Thursday, 4 April 2013

D is for Dystopian

It's such a buzz word right now.

After the success of The Hunger Games, everyone and their dog seemed to suddenly be writing about a future world that had a totalitarian government in place.

I've read a few, and will defend the Hunger Games against it's harshest critics but... surely we've all had enough of Dystopian at this point? Right?

It just seems that, when reading some of the fallout from this dystopian boom that we've been having one thing is clear to me. The 'evil' 'corrupt' government systems are usually one dimensional. Maybe that is because most of the boom of Dystopian novels seem to be series that are still incomplete and they may be saving more of the political background to the later books. However, there are some where I feel that the author gets a bit lazy and the government is totalitarian, because it can be. It's a bit reminiscent of an old silent film baddie tying the girl to the train tracks, or one of the classic James Bond villains  Mostly they seemed to be that way "because of reasons."  If I was to have conversation with these books, it would go something like this.

"Government is Evil!"
"Yeah, but why?"
"... because this is a dystopian novel. EVIL AND CRUEL."
"Surely there must be-"

Has anyone else noticed this, or is it just me being picky? What's the best Dystopian that you've read out of the recent boom?

Sarah x


  1. Agree. I loved Article 5 until I thought about the government and just wanted to know, WHAT WENT WRONG?!? We don't know anything except the government is corrupt. It's annoying. Good post. Very thought provoking. =]

    Visiting via A-Z.

  2. I've actually written a YA dystopian recently and did have this in mind. I tried to work in as much backstory as I could, how the government came to power, which was integral to the plot. They are also very human and government leaders figure in the action, as opposed to being distant. I agree there does seem to be a glut of them but hopefully there's room for one more!

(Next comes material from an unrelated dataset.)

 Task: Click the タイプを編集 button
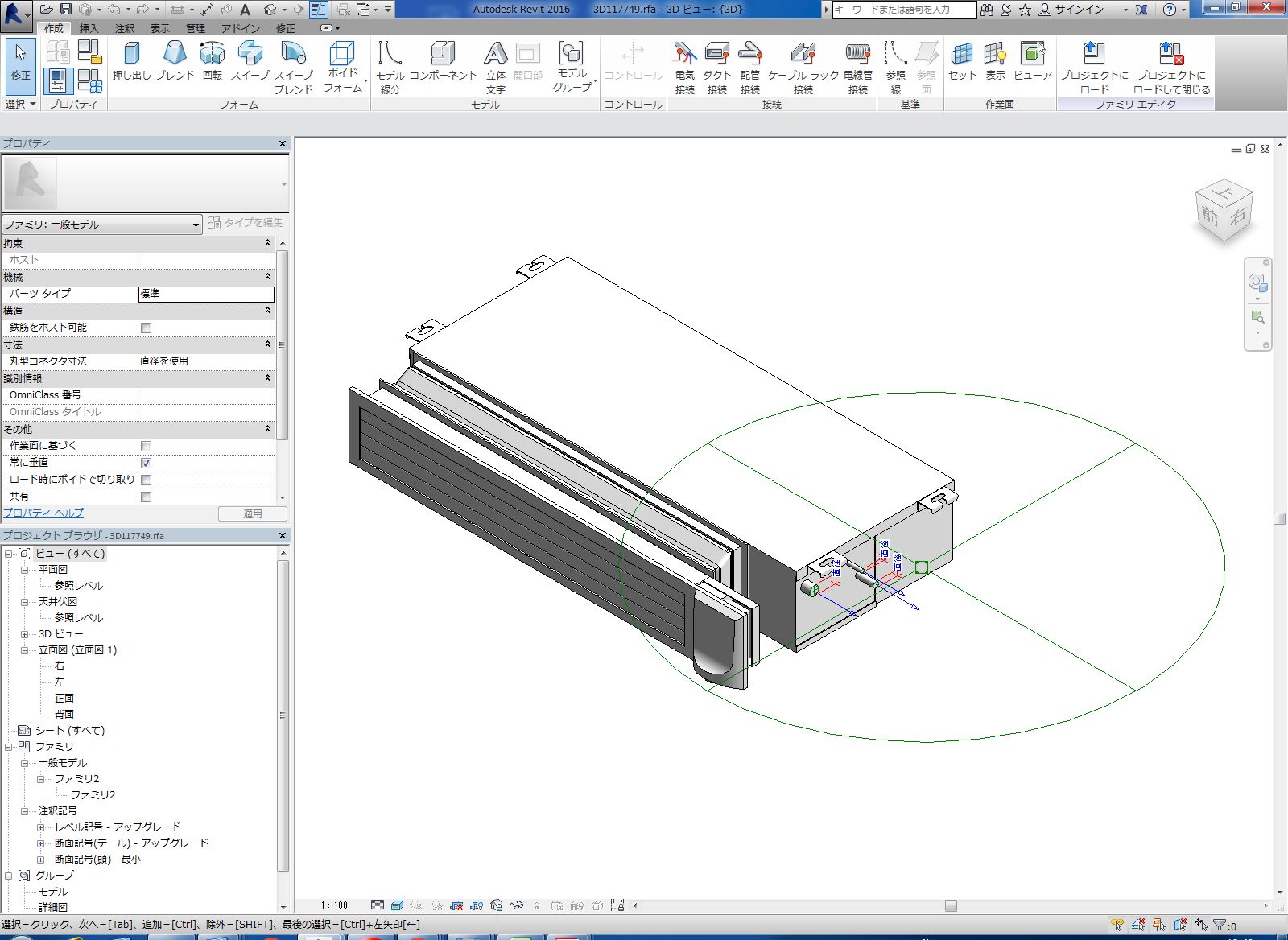click(246, 223)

  3. Very true. Though I enjoy a good Dystopian novel (and appreciate the success of the Hunger Games if only because saying the word "dystopian" no longer makes my friends stare at me blankly...) they aren't always really well thought-out.

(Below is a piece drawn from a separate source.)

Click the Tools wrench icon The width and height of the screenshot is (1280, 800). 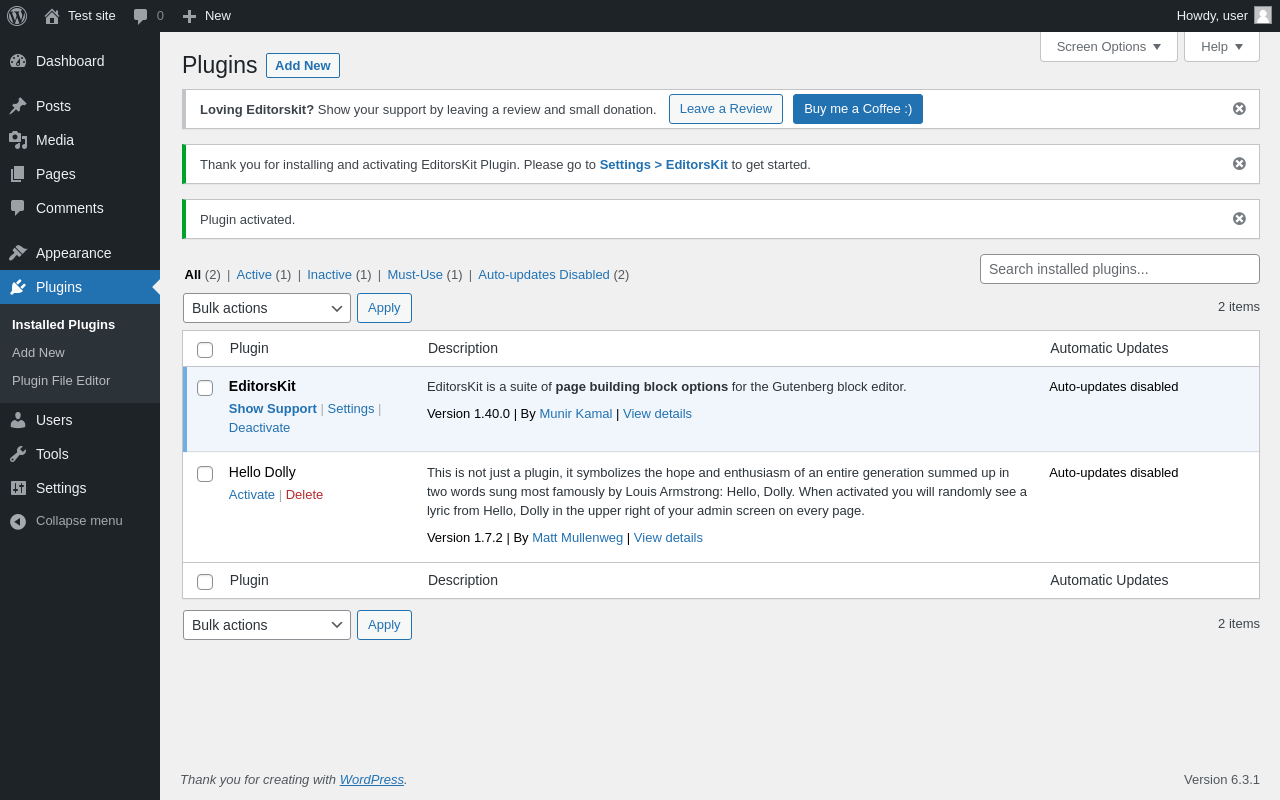pyautogui.click(x=18, y=454)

    One of the most well-thought out (at least so far...) dystopian stories right now is the TV show "Revolution" - I'm really enjoying that, and the fact that it has a premise that makes sense (at least so far as the "dystopian" part of it is concerned).

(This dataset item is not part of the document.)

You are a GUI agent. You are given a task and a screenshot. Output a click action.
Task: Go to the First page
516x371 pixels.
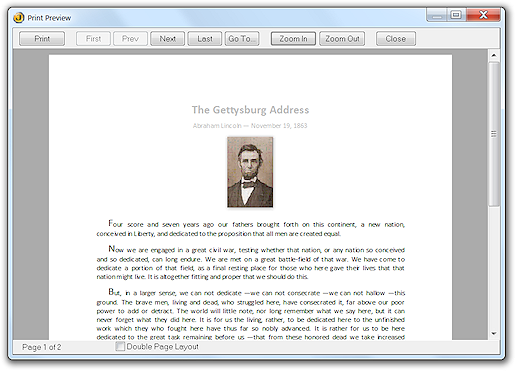pos(93,39)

    I enjoyed Divergent. But my favorite dystopia of all time is always gonna be "The Giver."

    Visiting via A-Z

  4. Hello, Sarah! I know exactly what you mean. My favorite dystopian, before it was called dystopian, is The Giver by Lois Lowry. That's the way a dystopian should be told! The world is so well-developed and there's no obvious good or evil. The reader comes to her own conclusions, though of course you'll be rooting for Jonas to get out of there!

    Happy A to Z-ing! from Laura Marcella @ Wavy Lines

  5. Dystopian will always be one of my favorite genres. Like any other genre, if it's done well and it's fresh, I'll never get sick of it! Margaret Atwood will always be the queen of dystopian for me, but the best book that I've read recently was PURE by Julianna Baggott. Wow!!!! It's amazing.